Requirement 1 >> According to the boundary dispute passage, what did Luttrell agree the survey accurately located?

[begin Passage given]

Luttrell appealed, arguing the circuit court erroneously fixed the boundary line between the two properties. The Court of Appeals vacated and remanded, holding as follows:

[T]he circuit court failed to locate the true boundary line with reasonable certainty and with sufficient particularity. Upon remand, the circuit court shall reconsider its March 5, 2012, judgment and shall locate the common boundary line with reasonable certainty and sufficient particularity to enable the boundary line to be physically located upon the disputed property.
Luttrell v. Cox, No. 2012-CA-000637-MR, 2013 WL 3193364 (Ky.App. 2013) (unpublished).

On remand, the circuit court directed the Coxes to have the boundary line located by the circuit court surveyed by Baker and a plat filed. After the survey was performed and the plat filed, Luttrell agreed that the survey accurately located the boundary line designated by the circuit court in its original judgment but disputed that this should be the boundary line between the two properties.

[end Passage given]
[begin Dataset records]

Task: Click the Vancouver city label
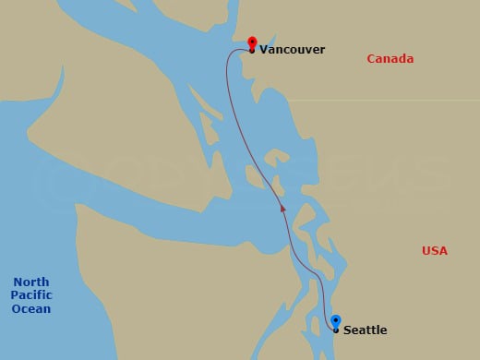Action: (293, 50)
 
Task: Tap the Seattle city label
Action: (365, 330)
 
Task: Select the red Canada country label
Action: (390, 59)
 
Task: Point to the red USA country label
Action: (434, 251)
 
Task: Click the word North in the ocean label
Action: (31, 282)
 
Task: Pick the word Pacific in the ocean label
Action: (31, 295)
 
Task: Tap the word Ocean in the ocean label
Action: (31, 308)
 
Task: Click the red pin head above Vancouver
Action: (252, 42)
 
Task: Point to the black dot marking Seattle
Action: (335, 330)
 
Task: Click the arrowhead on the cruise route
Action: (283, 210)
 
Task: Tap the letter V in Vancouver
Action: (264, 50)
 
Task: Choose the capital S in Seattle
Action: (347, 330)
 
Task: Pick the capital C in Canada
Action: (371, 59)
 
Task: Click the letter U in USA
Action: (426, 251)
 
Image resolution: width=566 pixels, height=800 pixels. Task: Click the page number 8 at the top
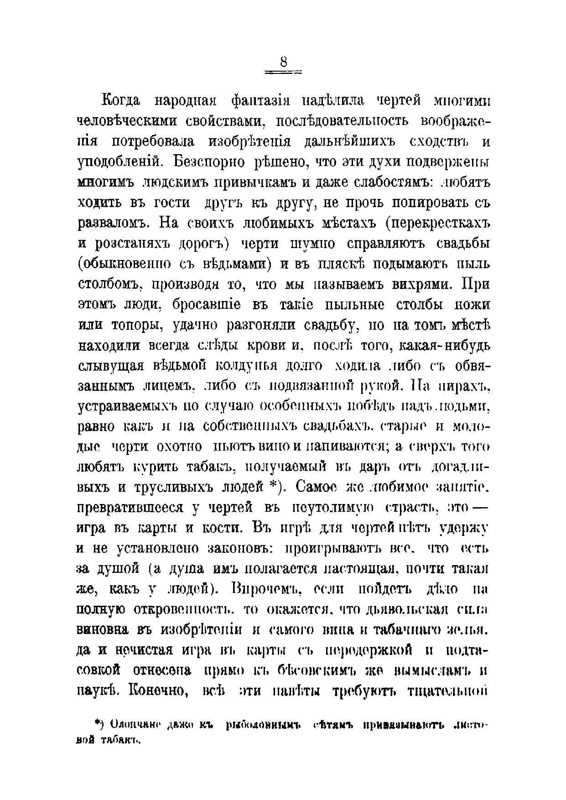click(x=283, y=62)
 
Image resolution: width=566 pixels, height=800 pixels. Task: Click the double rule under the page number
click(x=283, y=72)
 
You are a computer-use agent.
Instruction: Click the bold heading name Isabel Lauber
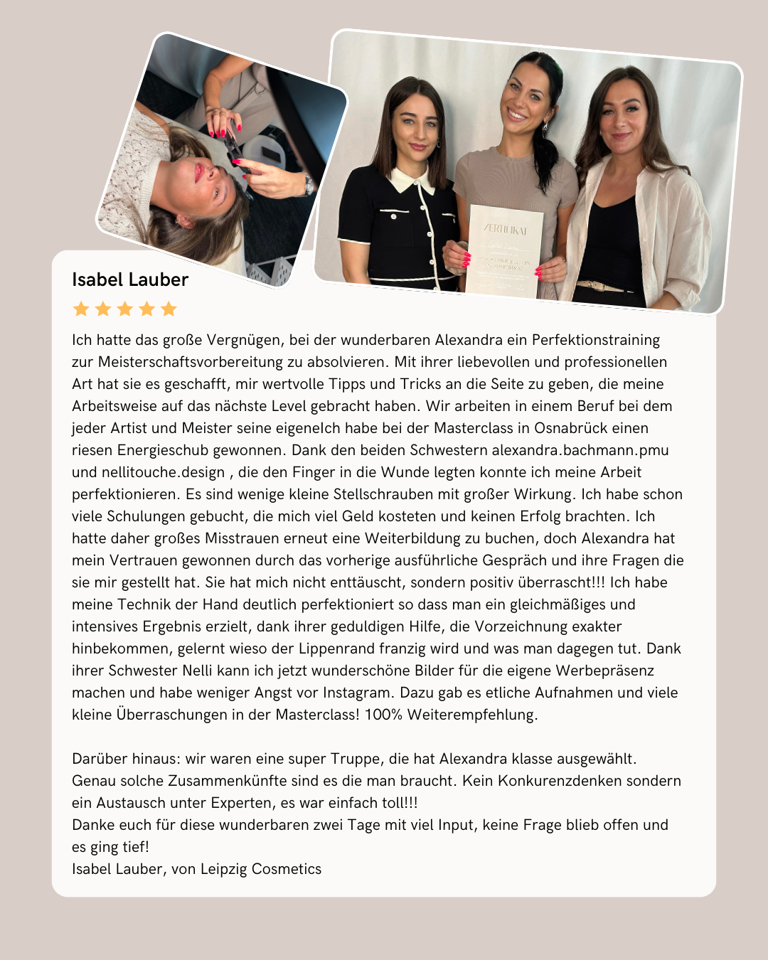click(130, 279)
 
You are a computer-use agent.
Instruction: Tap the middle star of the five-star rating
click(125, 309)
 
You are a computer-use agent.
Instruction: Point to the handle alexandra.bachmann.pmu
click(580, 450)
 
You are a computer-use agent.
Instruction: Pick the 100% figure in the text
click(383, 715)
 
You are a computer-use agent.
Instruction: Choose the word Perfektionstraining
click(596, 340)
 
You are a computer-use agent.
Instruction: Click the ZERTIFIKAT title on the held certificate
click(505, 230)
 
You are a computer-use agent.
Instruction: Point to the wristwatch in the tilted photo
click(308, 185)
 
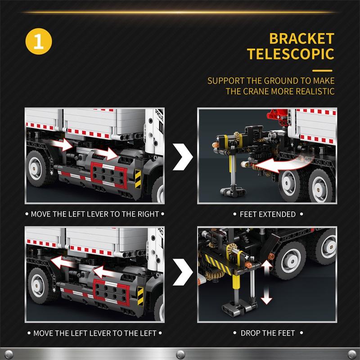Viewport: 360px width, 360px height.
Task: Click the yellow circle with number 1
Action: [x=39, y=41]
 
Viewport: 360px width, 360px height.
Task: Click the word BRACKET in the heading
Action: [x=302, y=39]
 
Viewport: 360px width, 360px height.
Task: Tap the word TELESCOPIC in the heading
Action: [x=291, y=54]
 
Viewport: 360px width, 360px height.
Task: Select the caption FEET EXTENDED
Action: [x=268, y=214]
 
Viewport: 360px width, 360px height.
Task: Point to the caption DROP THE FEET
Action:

[end Dataset records]

Requirement 2 >> Pick out every line of the entries above that contains the string "Select", matching case.

Exercise output 1 >> The boundary line designated by the circuit court in its original judgment.

Exercise output 2 >>
Task: Select the red Canada country label
Task: Select the caption FEET EXTENDED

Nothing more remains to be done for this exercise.